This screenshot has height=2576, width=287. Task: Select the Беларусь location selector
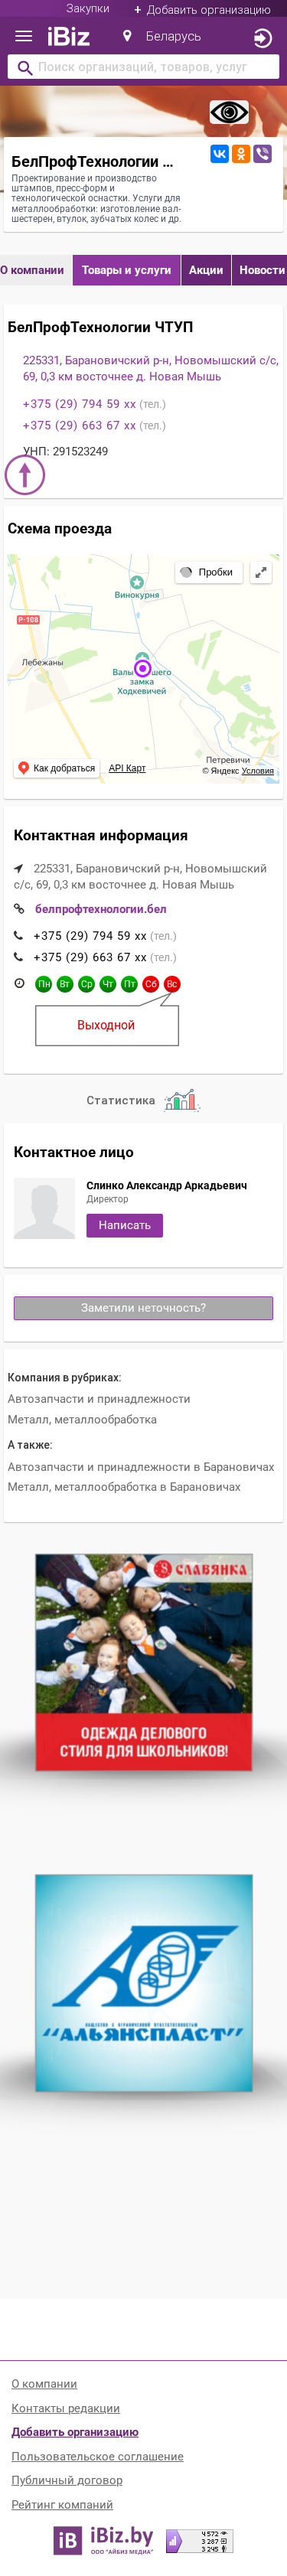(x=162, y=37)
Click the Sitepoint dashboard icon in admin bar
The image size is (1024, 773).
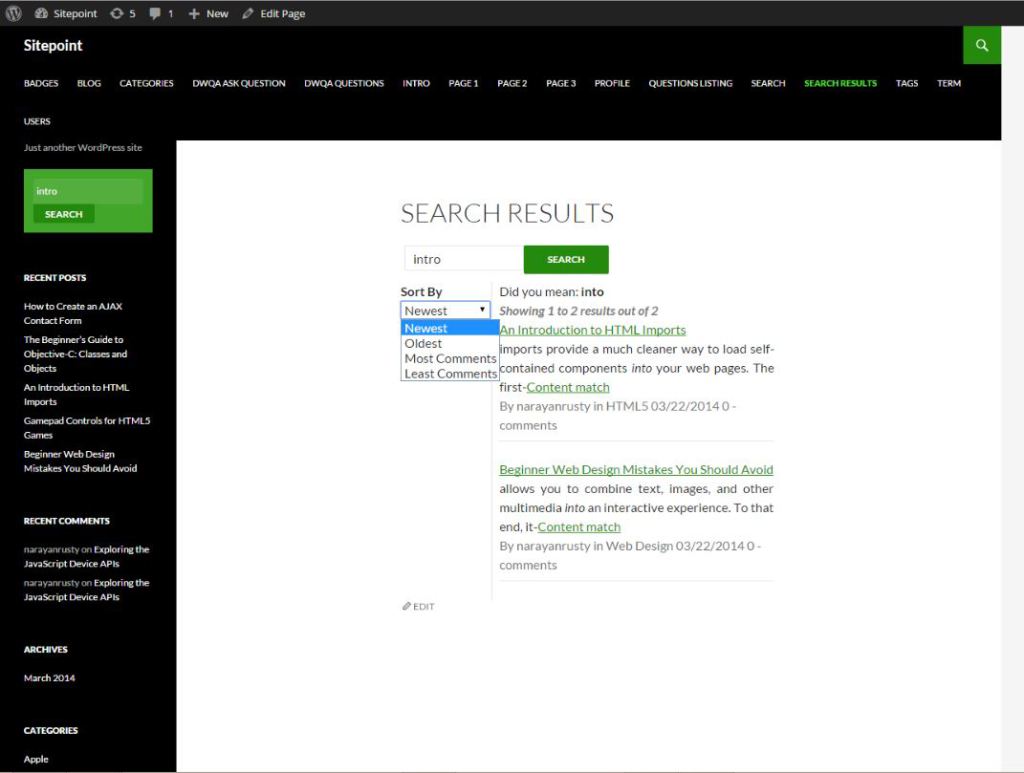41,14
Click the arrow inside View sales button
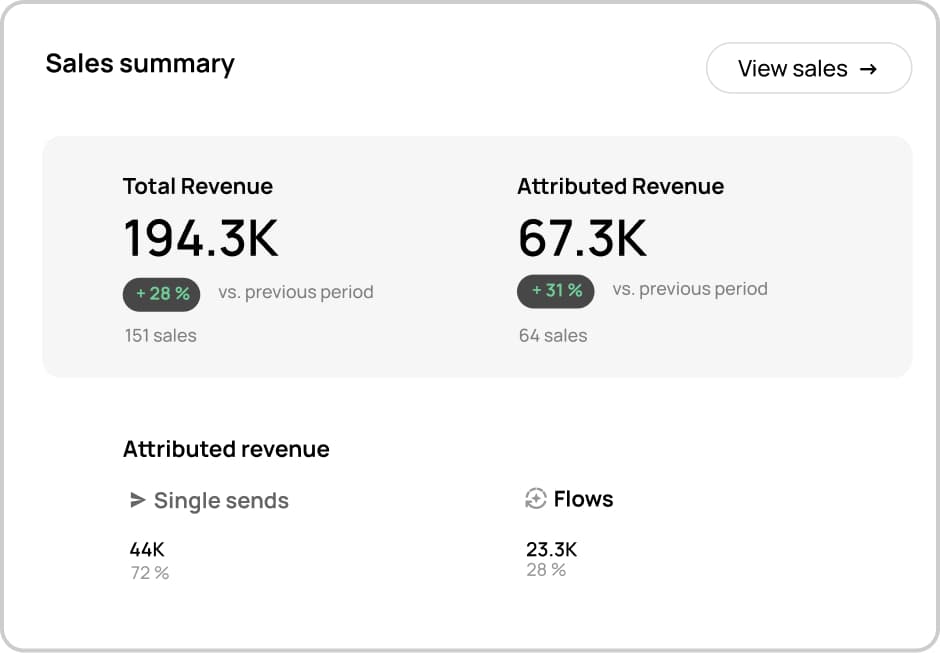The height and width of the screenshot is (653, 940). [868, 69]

==

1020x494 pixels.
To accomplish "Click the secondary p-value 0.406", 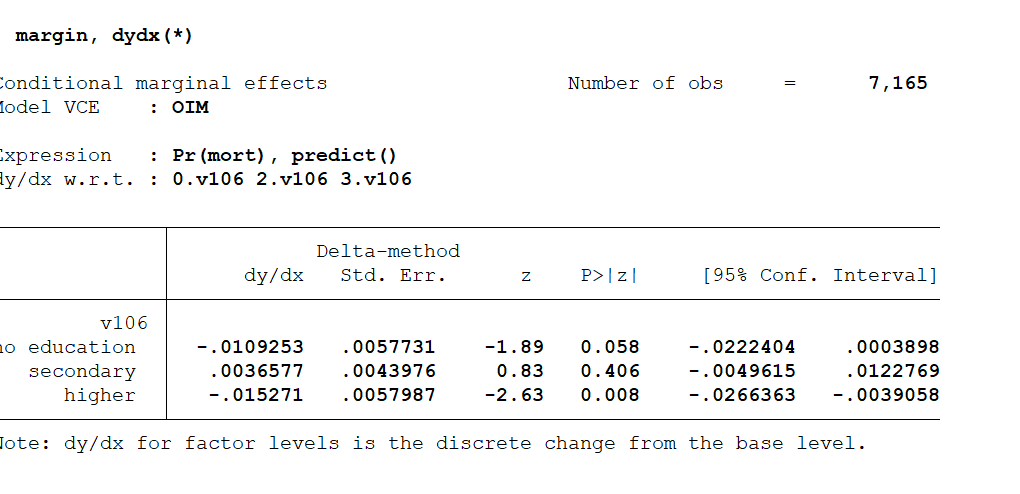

...

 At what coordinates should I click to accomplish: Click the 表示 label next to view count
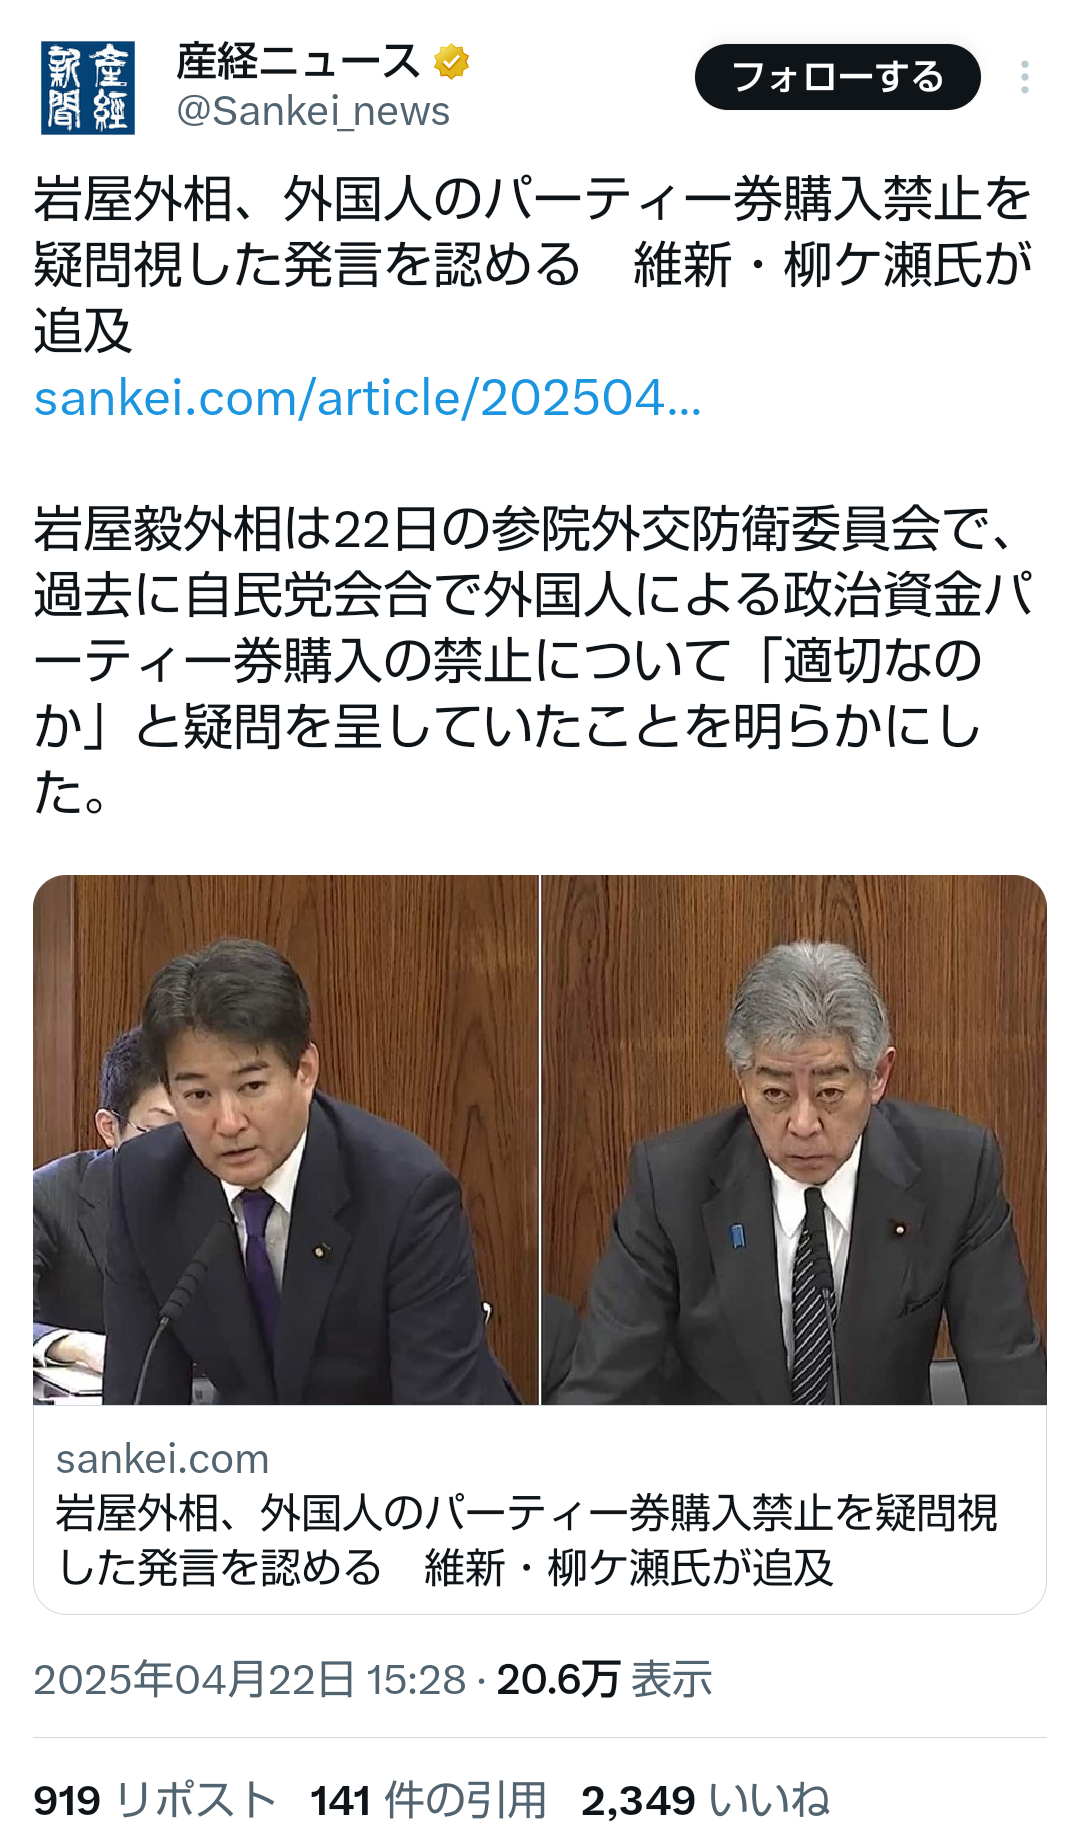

Work required:
From the line containing "1020x494 pixels." through the line containing "the secondary p-value", copy every line above exactly, without pictures.

Written solution:
1020x494 pixels.
To accomplish "Click the secondary p-value 0.406", 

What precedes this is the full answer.